5

EL atardecer de aquel día de junio resultó excepcionalmente caluroso, más aún cuando comenzó a imponerse el siroco. Hasta entonces Conway lo había imaginado como esa lánguida brisa que inspiraba las voluptuosas escenas de Lawrence Alma-Tadema, cuyas pinturas «romanas» siempre tienen como escenario la bahía de Nápoles. Esa noche comprendió la realidad de ese viento espeso, deplorado por Dante, que arrastra el polvo rojo de las arenas de África y una sofocante humedad oceánica, impregnándolo todo con su enfermiza melancolía. Los invitados del barón Fersen afectaban su influjo y lo combatían trasegando una copa tras otra, atacados de los nervios. Leticia y Conway llegaron juntos en el Hispano-Suiza que el multimillonario Ignacio Cerio había regalado a su hija por su aniversario. La joven se había cambiado para la cena y venía en su pose de grande dame, con un atrevido conjunto rosa fuego de Elsa Schiaparelli[6]. Kenneth también lo hizo, pero su repertorio de trajes se reducía a un terno oscuro y otro color siena, de lino egipcio, que se arrugaba en cuanto lo descolgaba de la percha y le quedaba corto de mangas. Desde el jardín de Villa Lysis se veía la ingente puesta de sol inflamando el cielo y el mar con una conflagración de naranjas y violetas ante las que solo un poeta en el mundo era capaz de no hacer ningún comentario. Y ese poeta era Ezra Pound.

—¿Conocen la noticia? —exclamó avanzando hacia ellos con dos combinados rebosantes de hielo picado.

Leticia y el escocés se cruzaron una mirada absorta. Pound continuó.

—¡El gran Wystan Auden[7] acaba de instalarse allá enfrente! —dijo, señalando el cono volcánico de Ischia—. ¡Y viene sin su insoportable esposa, Erika, la Gótica!

Il Dottore esbozó una mueca sarcástica sin levantarse.

—… Se refiere a la hija de Thomas Mann. Un matrimonio de conveniencia. Todo el mundo sabe que Auden es homosexual, incluido el padre de la novia, por supuesto.

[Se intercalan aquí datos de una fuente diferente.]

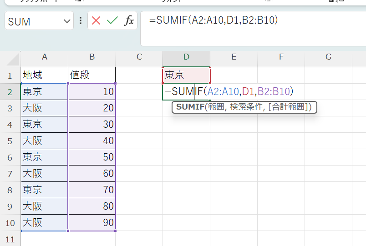Select column A header
Viewport: 366px width, 246px height.
click(x=45, y=57)
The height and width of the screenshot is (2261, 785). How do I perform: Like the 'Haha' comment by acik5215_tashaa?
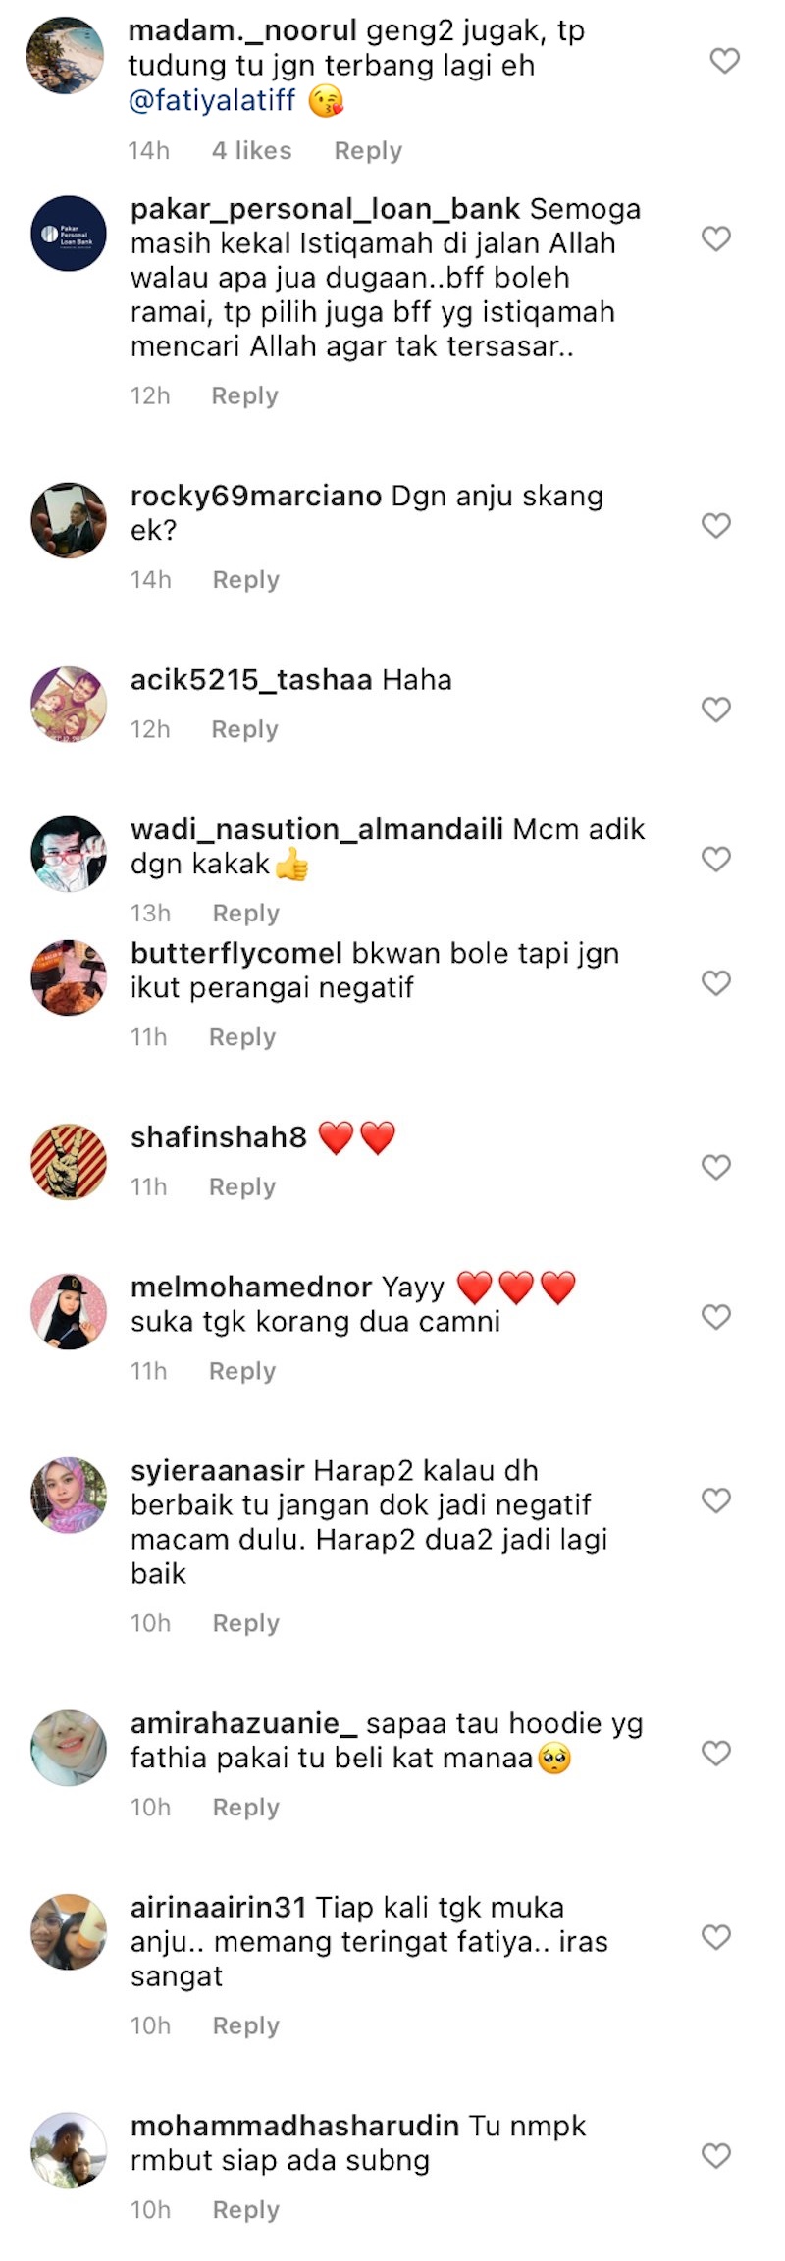(x=716, y=709)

—¿Y qué habría de malo en ello? —objetó Pound, en su habitual tono provocador—. Yo también me he casado con la hija de Shakespear[8], pero adoro a Catulo.

Leticia, que no había olvidado el incidente del baño, le dio una palmadita a su acompañante. A Conway le pareció ridículo justificarse. Más aún cuando Pound se puso a declamar con su voz rota un poema satírico de Auden.

Salidos del gélido norte, los pálidos hijos

De una cultura culpable, de patata, cerveza o whisky

Venimos hacia el sur, a esta cultura quemada por el sol.

A estos pueblos femeninos, de hombres duros

Unos creyendo que el amore

Es mejor en el sur y más barato

(Lo cual es dudoso)

Otros persuadidos de que exponerse

A la fuerte luz del sol es mortal para sus gérmenes

(Lo cual es evidentemente falso)

Y otros, como yo,

En la edad madura, esperando comprender…

Y en ese punto se quedó en suspenso, elevando su copa hacia el arqueólogo. Todas las miradas convergieron en él. Pero esta vez Conway no acertó a darle la réplica. Fue el propio Fersen quien lo hizo, como quien canta una derrota.

—«… Esperando comprender, por lo que no somos, lo que podemos llegar a ser. Una pregunta que nunca parece formularse en el sur».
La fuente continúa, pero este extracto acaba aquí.